Он держал в ладони ее тоненько точеные, хрустальной хрупкости пальчики; он смотрел (знал, что надо бы оторваться, а не мог оторваться…) в ее очень яркие, карие, словно бы с закипавшими в их глубине слезами, глаза; она покоила свою руку в его большой ладони, глядела-оглядывала и вновь глядела (каждый раз с новым, казалось, выражением) его лицо — и меж ними, словно и не прерывался на десяток тех лет, снова шествовал медовый медленный ток такой родственной приязни, что и у него тоже предслезной влагой застило временами взгляд и больше всего на белом свете хотелось ему — обнять ее бережно и нежно, как малую свою родимую сестренку, а ей — тихо прислониться к нему и уткнуться головой куда-нибудь под плечо его.
И все — смотрели — на них.
— Мы так давно не виделись, — сказала она. Сказала — ему, но и всем окружающим тоже, однако не в оправдание, а в объяснение. — Как давно мы не виделись!
И очень многое несказанное услышал он в этом ее тихом восклицании: и об обидах каких-то, и о тоске, и о большом каком-то разочаровании, и о несбывшемся. И ему тоже стало горько — ее горечью.
…Он услышал, что по щеке его побежала слеза и всполошился: не хватало еще, чтобы жлобы эти видели, как он плачет!
Он открыл глаза, повернулся к окну и, стараясь понезаметнее, вытер щеки.
— Куда везут? — бодрым и развязным голосом спросил он.
— Куда просил, туда везут, — сказал шофер. — На Камчатку. Хотел?
— Уже не хочу. Надю, оказывается… Ее уже нет, оказывается.
Серый повернулся с переднего сидения, поглядел в лицо ДэПроклову. Явно, хотел сказать властную резкость, но удержался:
— Сочувствую. Только ведь не за ради вашего свидания с женщиной мы вас… командируем (скажем так) на Камчатку. Или вы думали иначе?

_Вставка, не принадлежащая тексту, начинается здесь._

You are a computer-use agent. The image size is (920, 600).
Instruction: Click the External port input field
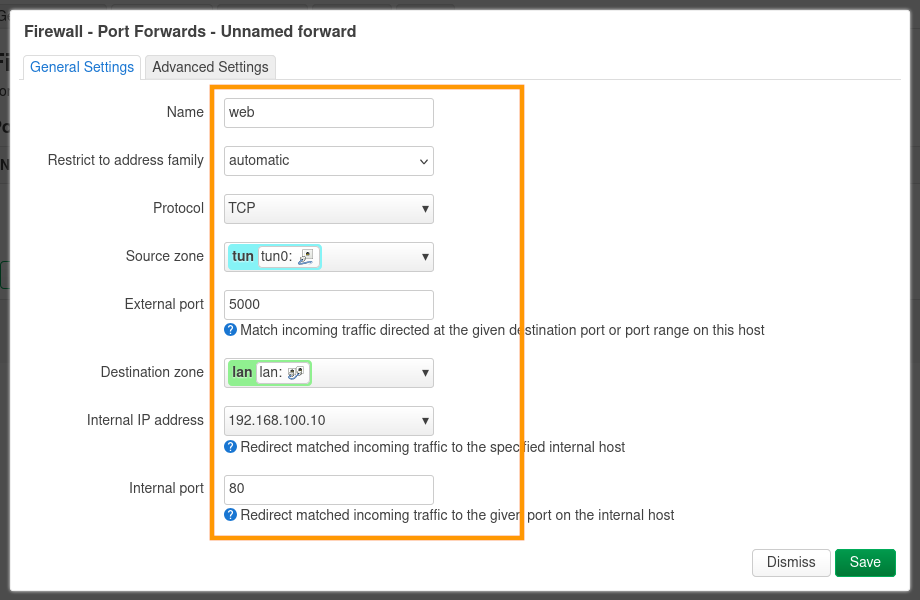(328, 305)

— Ничего я не думал. А сейчас-то — тем более.
— Повторяю, — вновь обретая скучный тон, заговорил серый, — и очень хотел бы, чтобы вы это запомнили отчетливо: усть-кореньские ножи, кто именно, сам или по чьей-то воле, с чьей помощью и так далее, организовал во время тогдашнего вашего пребывания на Камчатке те многочисленные анонимки, в результате которых многие (и вы, в частности) столь крупно пострадали.
— Что-то не похоже, чтобы вы очень уж пострадали… — отметил ДэПроклов.
— Это другая история.
— Кому были телеги?
— Точно известно: одна — через посольство — в канцелярию того гребаного генсека, вторая — моему непосредственному шефу, заву, то есть, по идеологии. Вполне возможно, что были другие — на самый верх.
— М-да, — сказал ДэПроклов. — Теперь-то понятно, почему такая гроза с такими кирпичами разразилась… Я вам достану того гаденыша, не сумлевайтесь.
— Мы и не сумлеваемся, если бы сумлевались — не стали бы на вас тратиться.